Professor Susan Hazeldean to receive LGBTQ+ Inclusive Excellence Award from AALS

10/29/2019

Professor Susan Hazeldean, founder and director of the Brooklyn Law School LGBT Advocacy Clinic, will receive the inaugural LGBTQ+ Inclusive Excellence Award from the Association of American Law Schools (AALS) Sexual Orientation and Gender Identity Issues Section. The award will be presented at the AALS Annual Meeting in Washington, D.C., in January.

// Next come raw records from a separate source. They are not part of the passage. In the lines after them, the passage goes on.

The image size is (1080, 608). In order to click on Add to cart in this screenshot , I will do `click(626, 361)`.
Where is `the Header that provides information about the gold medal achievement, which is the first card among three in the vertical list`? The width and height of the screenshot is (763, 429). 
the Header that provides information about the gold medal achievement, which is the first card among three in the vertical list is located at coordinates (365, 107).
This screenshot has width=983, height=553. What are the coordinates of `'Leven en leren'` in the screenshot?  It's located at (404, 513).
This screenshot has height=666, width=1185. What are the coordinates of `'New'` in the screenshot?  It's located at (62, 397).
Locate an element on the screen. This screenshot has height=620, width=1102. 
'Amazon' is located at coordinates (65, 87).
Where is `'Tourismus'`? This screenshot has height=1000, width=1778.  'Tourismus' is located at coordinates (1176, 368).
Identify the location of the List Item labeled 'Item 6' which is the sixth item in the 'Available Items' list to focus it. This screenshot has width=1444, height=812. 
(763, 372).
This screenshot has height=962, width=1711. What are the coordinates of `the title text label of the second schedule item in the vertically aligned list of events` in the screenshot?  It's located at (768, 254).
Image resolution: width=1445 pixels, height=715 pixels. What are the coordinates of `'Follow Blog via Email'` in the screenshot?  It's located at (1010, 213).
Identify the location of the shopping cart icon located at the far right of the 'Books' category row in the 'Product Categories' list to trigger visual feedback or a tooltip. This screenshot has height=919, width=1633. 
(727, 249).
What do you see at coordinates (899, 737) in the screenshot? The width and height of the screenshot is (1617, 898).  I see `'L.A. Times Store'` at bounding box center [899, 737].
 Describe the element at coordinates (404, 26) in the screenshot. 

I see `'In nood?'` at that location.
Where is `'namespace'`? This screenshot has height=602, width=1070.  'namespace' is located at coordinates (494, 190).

Hazeldean’s teaching, scholarship, and law practice focus on gender, sexual orientation, immigration, and civil rights. Under her direction, students in the LGBT Advocacy Clinic represent clients who face discrimination based on their sexual orientation or gender identity. The clinic has achieved significant and historic victories, including a $100,000 settlement for a transgender woman who was raped by an inmate in a New York State prison after corrections officers failed to take reasonable steps to protect her from sexual assault. Clinic students also won asylum for a gay man from Africa who had faced brutal lifelong persecution because of his sexual orientation.

“We are thrilled to congratulate Professor Hazeldean on this richly deserved honor,” said Professor Stacy Caplow, Associate Dean of Experiential Education. “Since she joined the Law School just three years ago, she has proven herself to be an exceptional leader in advancing LGBTQ+ rights and clinical education and makes it clear to our students, faculty, and staff that inclusion of LGBTQ+ people is a vital part of our mission at Brooklyn Law School. It is wonderful that with this award, the national community will now know more about her important work.”

Previously, Hazeldean taught at Cornell Law School, where she directed the LGBT clinic. She has also taught at Yale Law School, where she served as a Robert M. Cover Fellow in the Worker and Immigrant Rights Advocacy Clinic. At Yale, she supervised students who represented immigrants and low-wage workers in civil rights actions and engaged in policy work and community-based advocacy. Prior to her academic career, Hazeldean directed the Peter Cicchino Youth Project at the Urban Justice Center in New York, providing free legal representation to homeless and at-risk LGBT youth in matters related to immigration, foster care, public benefits, and family law.

Hazeldean’s most recent article “Privacy as Pretext,” in which she uses legal privacy theory to argue that allowing transgender people into gendered facilities does not undermine privacy in any legally cognizable sense, is forthcoming in the Cornell Law Review.